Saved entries

++++++

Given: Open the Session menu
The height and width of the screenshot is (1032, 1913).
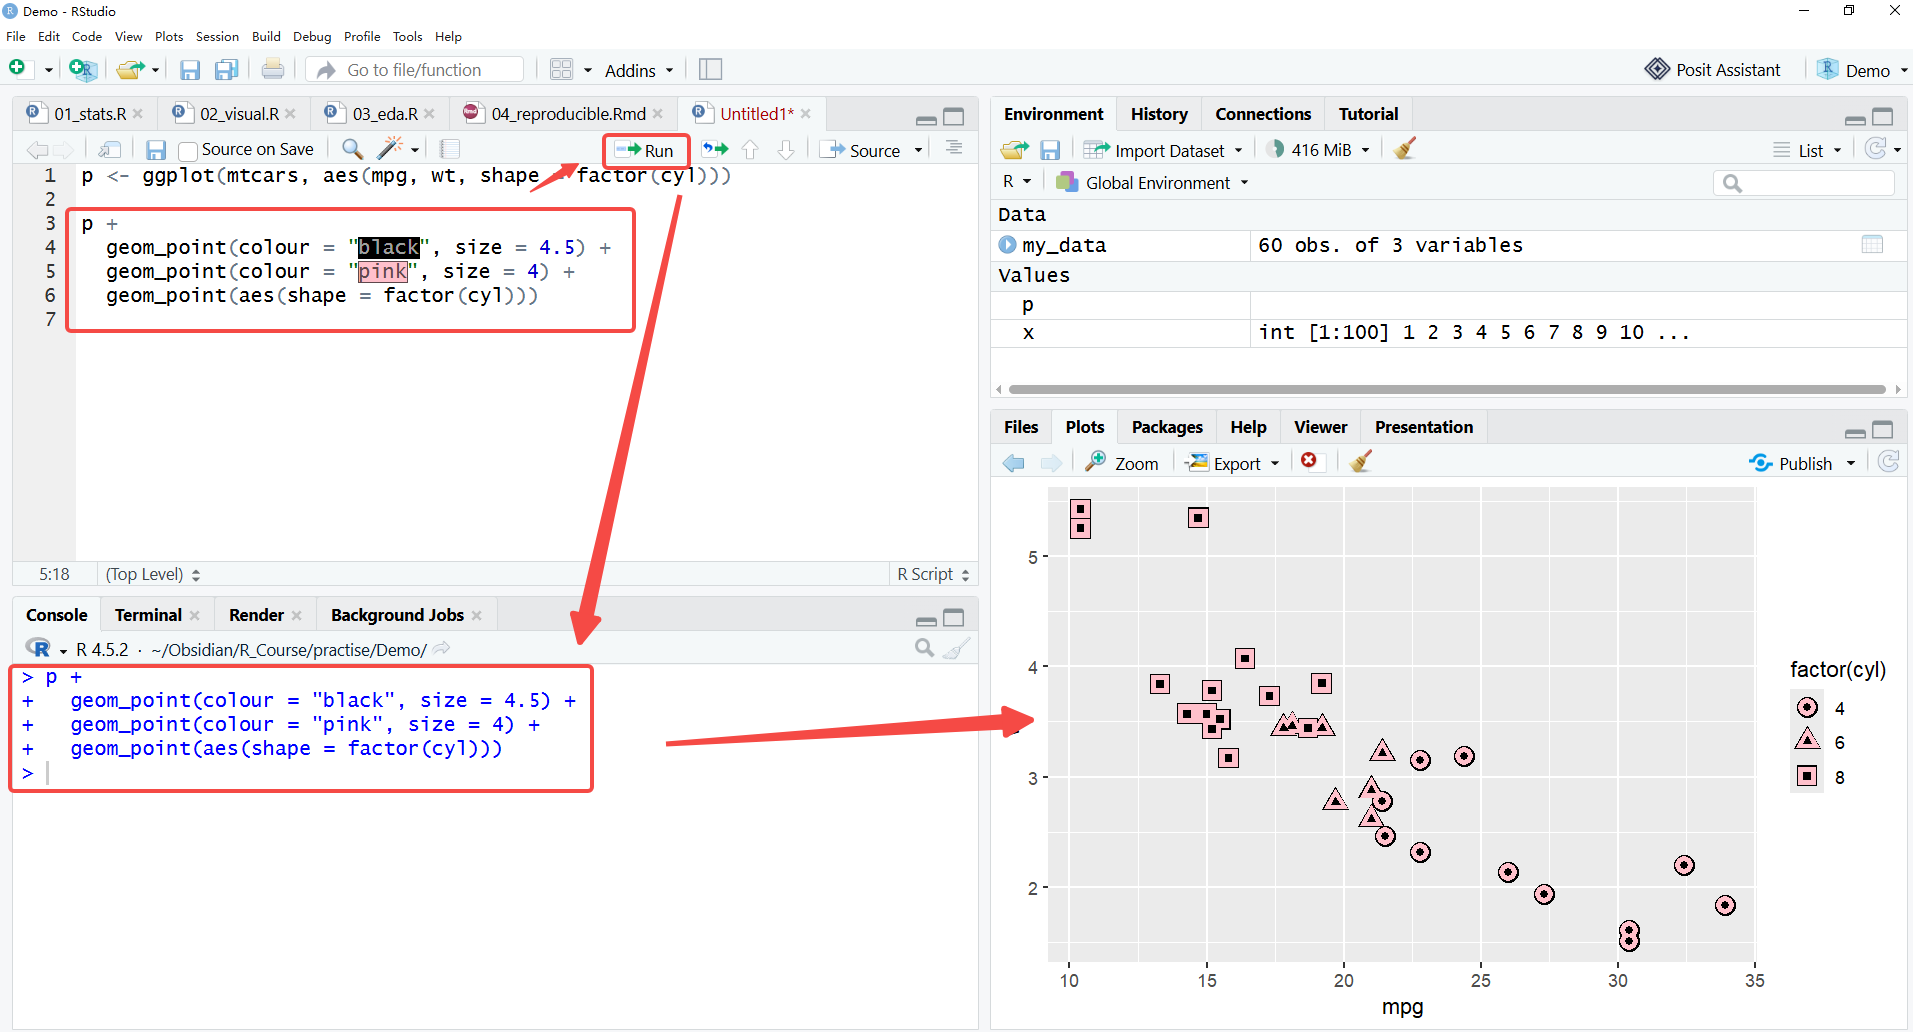Looking at the screenshot, I should [217, 36].
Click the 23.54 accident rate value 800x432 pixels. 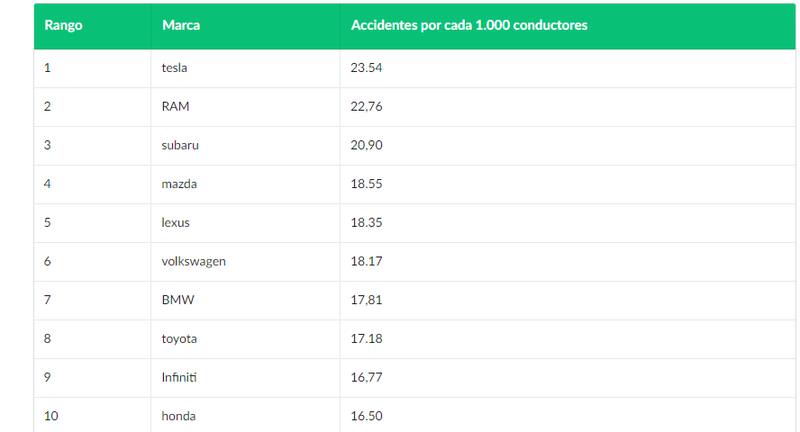(368, 68)
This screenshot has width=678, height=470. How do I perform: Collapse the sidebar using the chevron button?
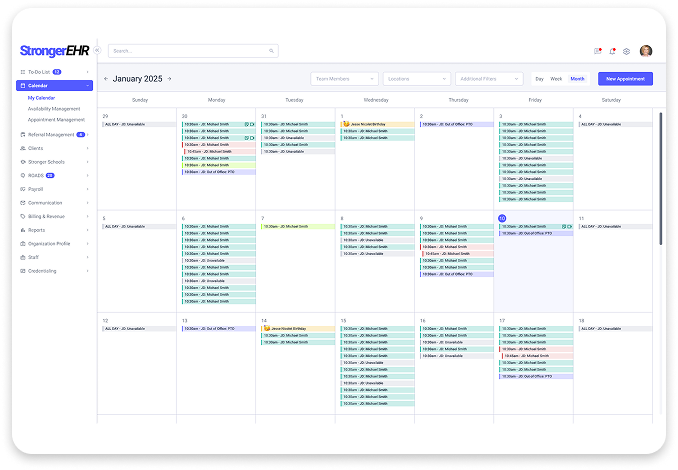click(x=98, y=51)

++++++

Produce an exact copy of the lines from the line containing "This screenshot has" through the last line of the records, with no pictures and no other text.

_Answer below_:
This screenshot has width=678, height=470. How do I perform: Collapse the sidebar using the chevron button?
click(x=98, y=51)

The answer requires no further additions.